El sacerdote pareció desconcertado.

—¿Qué? ¿Qué?

—¿Es que no lo ha oído? Hemos tenido una baja. Struvin ya no está entre nosotros. Algo se subió a bordo y lo arrastró por encima de la regala.

Quillan guardó silencio. Tendió los brazos con las palmas hacia arriba, como para indicar que las cosas que subían a bordo procedentes del océano estaban fuera de su responsabilidad.

—Dios mío, diga usted algunas palabras, ¿quiere? ¡Diga algo!

Quillan continuaba dudando. Una voz susurró vacilante desde la parte de atrás del grupo:

—Padre nuestro que estás en los cielos… santificado sea tu nombre…

—No —dijo el sacerdote. Era como si despertara lentamente de un profundo sueño—. Ésa no —se humedeció los labios y dijo, con aspecto muy tímido—. Señor, aunque camine por el valle de la sombra de la muerte, no temeré ningún mal porque Tú estás conmigo —Quillan dudó, humedeciéndose de nuevo los labios, aparentemente buscando las palabras—. Tú me has preparado una mesa para mí en presencia de mis enemigos… Sin duda la bondad y la misericordia me seguirán durante todos los días de mi vida.

Pilya Braun se acercó a Lawler y lo cogió por los codos para girarle las manos y poder ver las feroces marcas que tenían.

—Ven —dijo en voz baja—. Vayamos abajo y dime qué ungüento debo aplicarles.

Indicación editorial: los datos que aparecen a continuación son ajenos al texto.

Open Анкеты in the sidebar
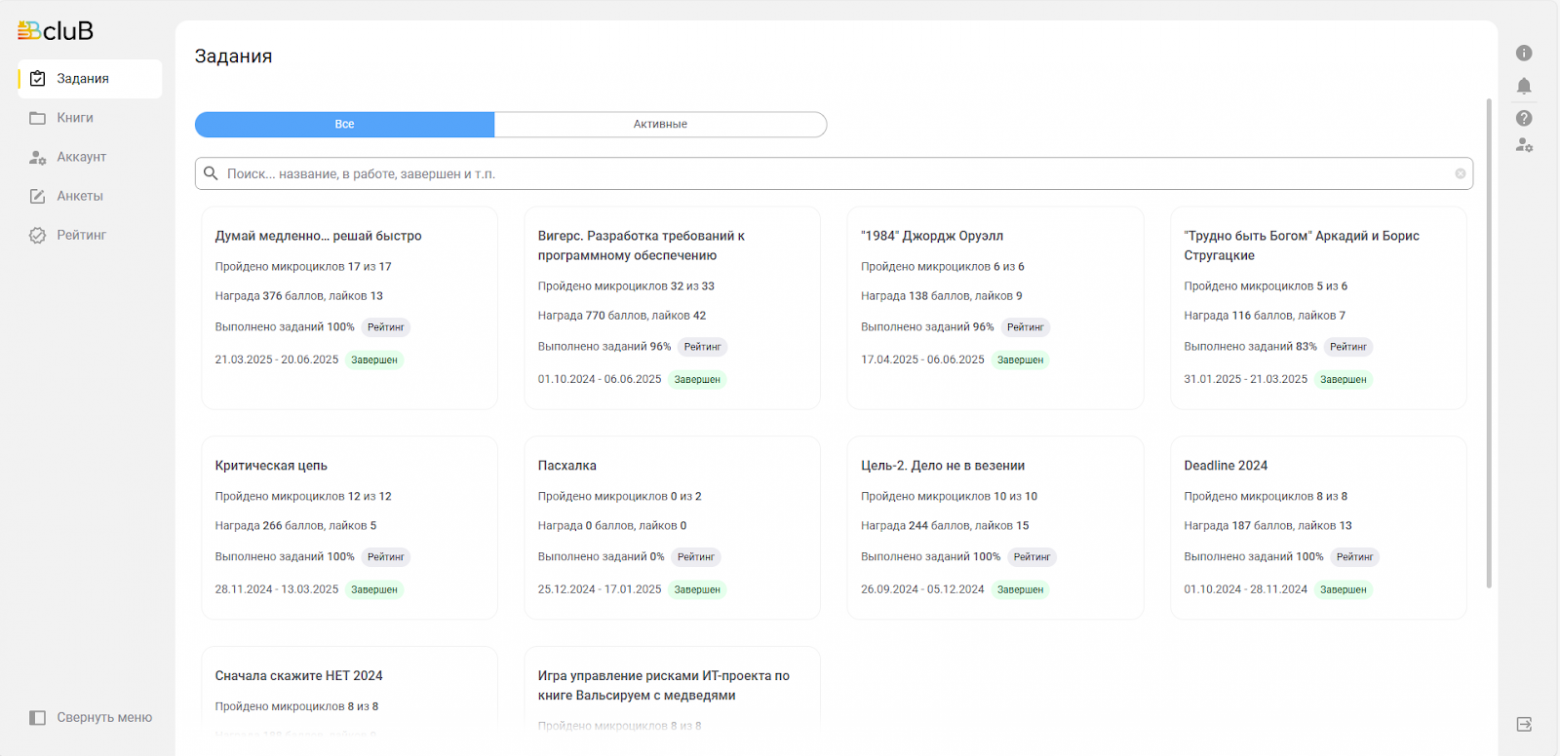Screen dimensions: 1560x756 80,196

En su pequeño camarote, entre polvos y pociones, Lawler dijo:

—Ése es. El frasco que está allí.

—¿Éste? —preguntó Pilya; parecía desconfiar—. Esto no es un ungüento.

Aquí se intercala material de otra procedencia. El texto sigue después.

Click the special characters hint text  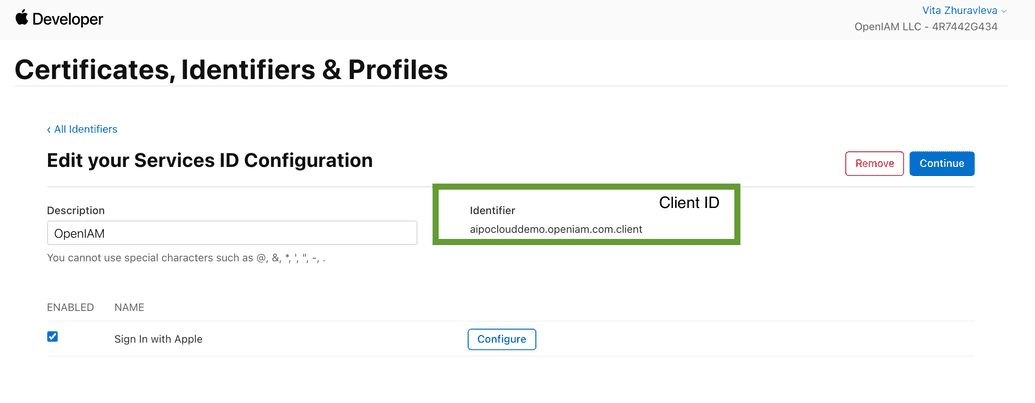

—Ya lo sé. Primero pon algunas gotas de eso en un poco de agua y dámelo. Luego vendrá el ungüento.

—¿Qué es esto? ¿Un analgésico?

—Un analgésico, sí.

Pilya se ocupó de mezclarle la droga. Tenía alrededor de veinticinco años, cabellos dorados, ojos pardos, hombros y pecho anchos, rasgos grandes y una lustrosa piel olivácea. Era una mujer bien parecida y de constitución fuerte; buena trabajadora según Delagard, ciertamente conocía todos los aparejos de un barco. Lawler nunca había tenido mucho contacto con ella en Sorve, pero veinte años antes había dormido un par de veces con su madre, Anya. En aquella época él tenía más o menos la edad que Pilya tenía ahora, y su madre bordeaba los treinta y cinco. Había sido una estupidez.

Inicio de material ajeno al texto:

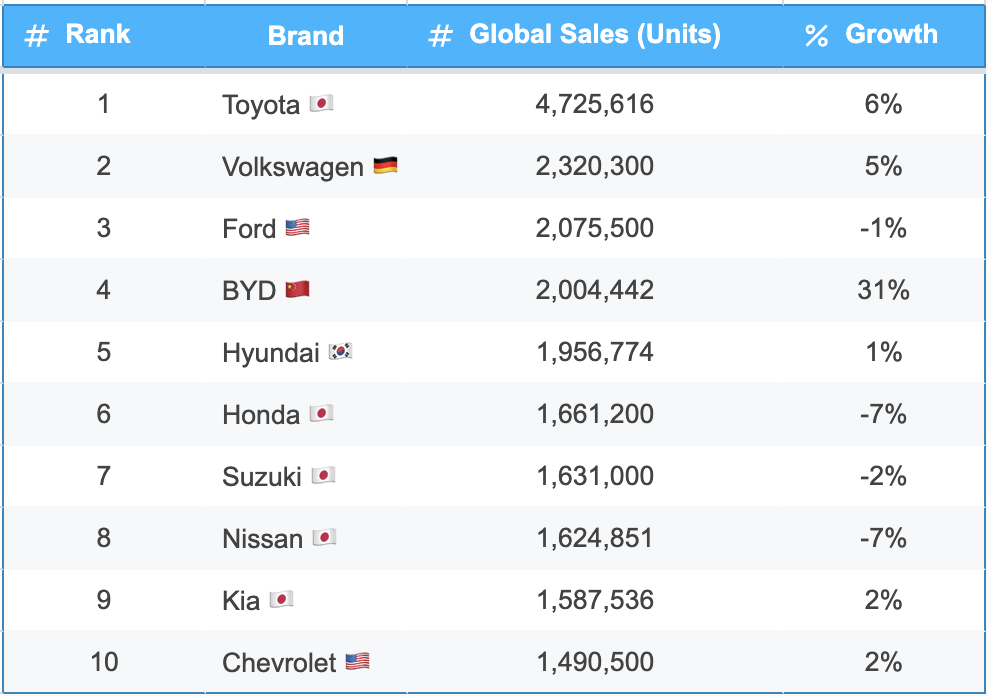Select the US flag beside Ford
The image size is (988, 696).
297,228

Lawler dudaba de que Pilya supiera algo al respecto. La madre de Pilya estaba muerta; tres inviernos antes, una fiebre producida por ostras en malas condiciones se la había llevado. En la época en la que se había complicado con ella, Lawler era un hombre de mucho éxito con las mujeres —poco después de que se rompiera su malhadado matrimonio—, pero hacía ya tiempo que no era así y deseaba que Pilya dejara de mirarlo de aquella forma ansiosa y esperanzada, como si él fuera todo lo que se pudiese desear en un hombre. Él no era así. Pero sí era demasiado cortés, o demasiado indiferente —no sabía cuál de esas dos cosas— como para decírselo.

Ella le alcanzó el vaso, lleno hasta el borde de un líquido rosáceo. Lawler tenía las manos agarrotadas y los dedos tan rígidos como trozos de madera. Tuvo que ayudarlo a beber, pero la tintura de hierba insensibilizadora se puso a trabajar instantáneamente y alivió su espíritu con su habitual manera reconfortante, borrando poco a poco el repentino y monstruoso acontecimiento que había tenido lugar en cubierta. Pilya le quitó el vaso que acababa de vaciar y lo depositó sobre el estante que estaba delante de la litera.